Today’s readings invite us to believe in a loving, patient, merciful, forgiving God. The Good News Jesus preached was that God is not a cruel, judging, punishing God. He is our loving and forgiving Heavenly Father Who wants to save everyone through His Son Jesus. He is always in search of His lost and straying children, as Jesus explains in the three parables of today’s Gospel.
Scripture lessons summarized: Today’s first and second readings and Responsorial Psalm (Ex 32:14 + Psalm 51+ 1 Tm 1:16) point to God’s patience with his wayward children, and the Gospel selection (Lk 15:6,9-24) demonstrates His festive joy at their return. In today’s first reading, taken from Exodus, Moses is imploring a forgiving God to have mercy on the sinful people who have abandoned Him and turned to idol-worship. He reminds God of His promises to Abraham, Isaac and Jacob and to show mercy to His unfaithful people. Today’s Responsorial Psalm (Ps 51) is the song of the sinful man returning to God to seek His mercy. In today’s second reading, Paul tells Timothy that, although he, Paul, had been the greatest of sinners (as the former persecutor of the Church), God has shown great mercy towards him.
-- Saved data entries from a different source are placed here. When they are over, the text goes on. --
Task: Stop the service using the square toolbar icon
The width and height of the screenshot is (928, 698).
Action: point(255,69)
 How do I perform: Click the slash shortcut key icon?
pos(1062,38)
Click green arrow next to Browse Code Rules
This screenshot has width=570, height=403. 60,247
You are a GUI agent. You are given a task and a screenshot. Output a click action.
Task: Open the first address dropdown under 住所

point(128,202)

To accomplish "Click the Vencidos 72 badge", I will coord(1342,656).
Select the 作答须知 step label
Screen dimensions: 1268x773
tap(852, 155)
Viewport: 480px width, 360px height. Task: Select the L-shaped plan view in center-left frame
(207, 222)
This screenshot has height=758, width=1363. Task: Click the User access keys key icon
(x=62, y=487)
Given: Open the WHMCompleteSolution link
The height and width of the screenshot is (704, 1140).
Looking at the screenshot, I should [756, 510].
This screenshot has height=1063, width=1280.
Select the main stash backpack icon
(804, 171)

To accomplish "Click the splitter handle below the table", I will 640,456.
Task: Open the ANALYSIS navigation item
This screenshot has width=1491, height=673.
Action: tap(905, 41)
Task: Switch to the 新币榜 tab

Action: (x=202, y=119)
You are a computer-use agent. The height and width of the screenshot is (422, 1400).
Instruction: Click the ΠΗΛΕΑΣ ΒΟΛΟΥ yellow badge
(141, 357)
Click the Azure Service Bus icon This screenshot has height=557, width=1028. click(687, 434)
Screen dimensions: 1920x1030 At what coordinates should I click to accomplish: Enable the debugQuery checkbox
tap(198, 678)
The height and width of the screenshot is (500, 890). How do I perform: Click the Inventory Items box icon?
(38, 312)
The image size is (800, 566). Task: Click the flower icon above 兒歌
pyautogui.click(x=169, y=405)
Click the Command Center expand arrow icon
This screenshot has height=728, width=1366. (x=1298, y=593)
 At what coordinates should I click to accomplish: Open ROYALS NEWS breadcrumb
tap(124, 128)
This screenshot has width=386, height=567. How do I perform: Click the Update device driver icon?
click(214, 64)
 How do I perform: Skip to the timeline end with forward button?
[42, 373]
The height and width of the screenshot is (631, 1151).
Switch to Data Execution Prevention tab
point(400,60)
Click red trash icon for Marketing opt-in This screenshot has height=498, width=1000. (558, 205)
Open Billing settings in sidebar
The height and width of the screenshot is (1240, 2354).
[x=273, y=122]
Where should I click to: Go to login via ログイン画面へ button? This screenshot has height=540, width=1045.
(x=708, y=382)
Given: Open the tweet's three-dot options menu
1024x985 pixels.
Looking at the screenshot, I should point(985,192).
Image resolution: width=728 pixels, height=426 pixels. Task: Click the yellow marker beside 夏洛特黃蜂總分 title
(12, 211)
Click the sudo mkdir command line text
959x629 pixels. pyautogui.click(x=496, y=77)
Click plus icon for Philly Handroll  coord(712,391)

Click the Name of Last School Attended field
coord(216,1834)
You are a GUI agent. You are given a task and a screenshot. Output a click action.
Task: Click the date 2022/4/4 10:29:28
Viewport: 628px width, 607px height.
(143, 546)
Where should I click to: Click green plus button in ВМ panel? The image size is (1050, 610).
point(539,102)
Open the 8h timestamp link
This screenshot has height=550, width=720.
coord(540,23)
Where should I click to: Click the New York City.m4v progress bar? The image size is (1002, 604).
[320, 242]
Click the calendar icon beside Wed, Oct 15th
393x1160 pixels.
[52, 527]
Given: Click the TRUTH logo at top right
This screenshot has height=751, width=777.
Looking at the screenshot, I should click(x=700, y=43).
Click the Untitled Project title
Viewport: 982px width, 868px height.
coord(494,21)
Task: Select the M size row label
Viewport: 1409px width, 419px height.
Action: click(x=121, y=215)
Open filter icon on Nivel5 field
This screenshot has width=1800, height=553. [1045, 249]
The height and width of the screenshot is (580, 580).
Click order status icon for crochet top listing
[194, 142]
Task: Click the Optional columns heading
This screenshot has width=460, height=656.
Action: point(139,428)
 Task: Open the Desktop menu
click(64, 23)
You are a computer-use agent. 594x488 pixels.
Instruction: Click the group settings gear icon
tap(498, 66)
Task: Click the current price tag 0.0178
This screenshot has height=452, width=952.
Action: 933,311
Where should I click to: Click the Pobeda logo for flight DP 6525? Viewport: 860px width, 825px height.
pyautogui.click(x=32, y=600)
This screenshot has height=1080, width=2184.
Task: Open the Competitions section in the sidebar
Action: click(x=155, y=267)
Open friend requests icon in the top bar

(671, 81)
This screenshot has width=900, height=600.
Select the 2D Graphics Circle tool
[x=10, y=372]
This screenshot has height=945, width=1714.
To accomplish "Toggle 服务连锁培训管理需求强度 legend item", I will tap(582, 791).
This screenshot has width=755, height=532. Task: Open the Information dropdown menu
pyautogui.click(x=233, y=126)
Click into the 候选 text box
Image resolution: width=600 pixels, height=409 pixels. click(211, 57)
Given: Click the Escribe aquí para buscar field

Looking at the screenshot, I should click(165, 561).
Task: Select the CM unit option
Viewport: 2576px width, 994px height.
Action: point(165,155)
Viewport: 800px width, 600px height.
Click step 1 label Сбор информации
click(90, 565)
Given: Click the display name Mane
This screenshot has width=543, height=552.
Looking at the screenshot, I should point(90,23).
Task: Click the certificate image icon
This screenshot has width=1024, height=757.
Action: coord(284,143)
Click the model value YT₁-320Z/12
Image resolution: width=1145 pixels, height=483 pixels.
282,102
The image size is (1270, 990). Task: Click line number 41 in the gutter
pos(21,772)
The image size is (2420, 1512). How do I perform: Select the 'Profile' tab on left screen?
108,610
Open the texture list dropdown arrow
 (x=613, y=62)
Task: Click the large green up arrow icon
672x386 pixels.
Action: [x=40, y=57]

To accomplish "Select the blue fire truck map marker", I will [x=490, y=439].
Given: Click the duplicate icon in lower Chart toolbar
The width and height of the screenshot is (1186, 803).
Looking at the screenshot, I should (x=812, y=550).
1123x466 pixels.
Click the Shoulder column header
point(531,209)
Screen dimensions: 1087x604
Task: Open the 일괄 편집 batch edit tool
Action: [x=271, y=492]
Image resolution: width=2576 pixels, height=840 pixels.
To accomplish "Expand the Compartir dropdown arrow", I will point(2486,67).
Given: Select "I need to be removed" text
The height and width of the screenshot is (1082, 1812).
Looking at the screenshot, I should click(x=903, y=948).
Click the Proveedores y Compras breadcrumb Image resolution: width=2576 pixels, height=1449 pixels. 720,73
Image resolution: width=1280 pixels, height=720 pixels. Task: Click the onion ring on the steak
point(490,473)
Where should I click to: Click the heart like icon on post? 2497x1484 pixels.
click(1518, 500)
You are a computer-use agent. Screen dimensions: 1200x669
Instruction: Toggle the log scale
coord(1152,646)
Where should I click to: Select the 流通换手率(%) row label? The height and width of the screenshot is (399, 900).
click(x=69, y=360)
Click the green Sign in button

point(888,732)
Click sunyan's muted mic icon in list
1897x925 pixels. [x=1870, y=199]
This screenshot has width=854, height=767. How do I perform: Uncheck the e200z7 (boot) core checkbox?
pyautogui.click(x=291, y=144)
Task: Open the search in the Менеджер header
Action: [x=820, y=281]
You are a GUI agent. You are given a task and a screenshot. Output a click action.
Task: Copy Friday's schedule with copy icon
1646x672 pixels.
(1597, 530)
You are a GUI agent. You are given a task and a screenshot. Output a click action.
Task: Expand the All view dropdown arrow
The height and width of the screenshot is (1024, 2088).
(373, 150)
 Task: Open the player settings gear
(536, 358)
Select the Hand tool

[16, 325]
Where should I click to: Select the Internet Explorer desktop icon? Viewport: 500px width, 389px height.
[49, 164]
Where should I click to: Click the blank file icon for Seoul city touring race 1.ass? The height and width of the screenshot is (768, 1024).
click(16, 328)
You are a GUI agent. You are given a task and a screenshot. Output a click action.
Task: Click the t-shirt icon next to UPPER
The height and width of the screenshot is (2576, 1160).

Chapter 15 of Luke’s Gospel has been called “the Gospel within the Gospel,” because it is the distilled essence of the Good News about the mercy of our forgiving Heavenly Father. The whole chapter is essentially single parable, the “Parable of the Lost and Found,” with three parable illustrations: the story of the lost sheep, the story of the lost coin and the major story of the lost son. These stories remind us that we have a God who welcomes sinners and forgives their sins whenever they return to Him with genuine contrition and resolution. The Hebrew term forrepentance, teshuvá, means a return to God by a person who has already experienced God’s “goodness and compassion” (Ps. 51).
Life messages:
1. We need to live every day as our merciful God’s forgiven children: Let us begin every day offering all our actions for God’s glory and praying for the strengthening anointing of the Holy Spirit so that we may obey God’s holy will by doing good and avoiding evil, and try to live in God’s presence everywhere. Before we go to bed at night, let us examine our conscience and confess to God our sins and failures of the day, asking His pardon and forgiveness. Let us resolve to receive the Sacrament of Reconciliation if we have fallen into serious sins. Let us continue to ask for God’s forgiveness before we receive Jesus in Holy Communion during the Holy Mass. Thus, let us live a peaceful life as forgiven prodigal children, getting daily reconciled with God our merciful and forgiving Father.
2. Let us ask God for the courage and good will to extend His forgiveness to others: Let us realize the truth that our brothers and sisters deserve and expect from us the same compassion, kindness, and forgiveness which we receive from our merciful God. As forgiven prodigals, we must become forgiving people, for Jesus taught us to pray, “forgive us our trespasses as we forgive those who trespass against us.” As we continue with the celebration of the Holy Mass, let us pray also for God’s Divine mercy on all of us who have fallen away from God’s grace. Let us open our eyes to see and ears to hear that Jesus is welcoming us back home!